Sie versuchte sich auf seine Atmung zu konzentrieren, doch Cathan atmete viel zu langsam. Er machte nur etwa halb so viele Atemzüge wie sie. Jetzt roch sie ihn. Sein Duft war plötzlich so überwältigend, dass sie beinahe in die Knie gegangen wäre. Der Geruch erinnerte sie an den Wald hinter dem Schloss, in dem sie so gerne Zeit verbrachte. Und das half ihr jetzt gerade gar nicht. „Sicher?" Er flüsterte, hatte seinen Kopf gegen ihren gelehnt, das Ziehen in ihrem Bauch wurde stärker und allmählich gesellte sich ein Pochen hinzu. Obwohl die Prinzessin solche Empfindungen noch nie so stark verspürt hatte, sie hatte keine Angst. „Cathan". Sie konnte kaum mehr reden, der Mann vor ihr hatte sie perfekt im Griff.

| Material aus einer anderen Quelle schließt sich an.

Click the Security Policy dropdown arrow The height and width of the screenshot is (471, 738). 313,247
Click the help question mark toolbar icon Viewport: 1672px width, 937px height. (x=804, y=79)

Freya hörte sein leises Lachen, welches alles nur noch schlimmer machte. „Was ist los? Verlierst du gerade deinen Verstand, Prinzessin?" Innerlich nickte sie wild – ja, sie hatte jetzt gerade den Verstand verloren. Komplett. Und obwohl sie gerne gesehen hätte, wie weit er zu gehen bereit war, das letzte kleine bisschen Verstand, dass sie in der Ecke geschützt hielt und das von dieser Tortur noch übrig war, wusste genau, wie bescheuert dieser Wunsch war. „Hör auf." Freya lehnte sich wieder an die Wand hinter sich und sah kurz zu ihm hoch. Ihre Stimme war nur noch ein leises Flüstern, die wenige Spucke in ihrem sonst staubtrockenen Mund sorgte dafür, dass kaum noch Töne aus ihr herauskommen konnten. Seine Fänge waren sichtbar und dieses besondere Funkeln war wieder da. Unter ihren Händen konnte sie jetzt allerdings auch spüren, wie er etwas schneller atmete. „Womit soll ich aufhören?", kam es von ihm und gleich darauf spürte sie seine Hände an ihrer Hüfte. Ihren Schenkeln. Ihrem Bauch. Cathan hielt sie in Bewegung, verweilte nirgends länger als wenige Augenblicke.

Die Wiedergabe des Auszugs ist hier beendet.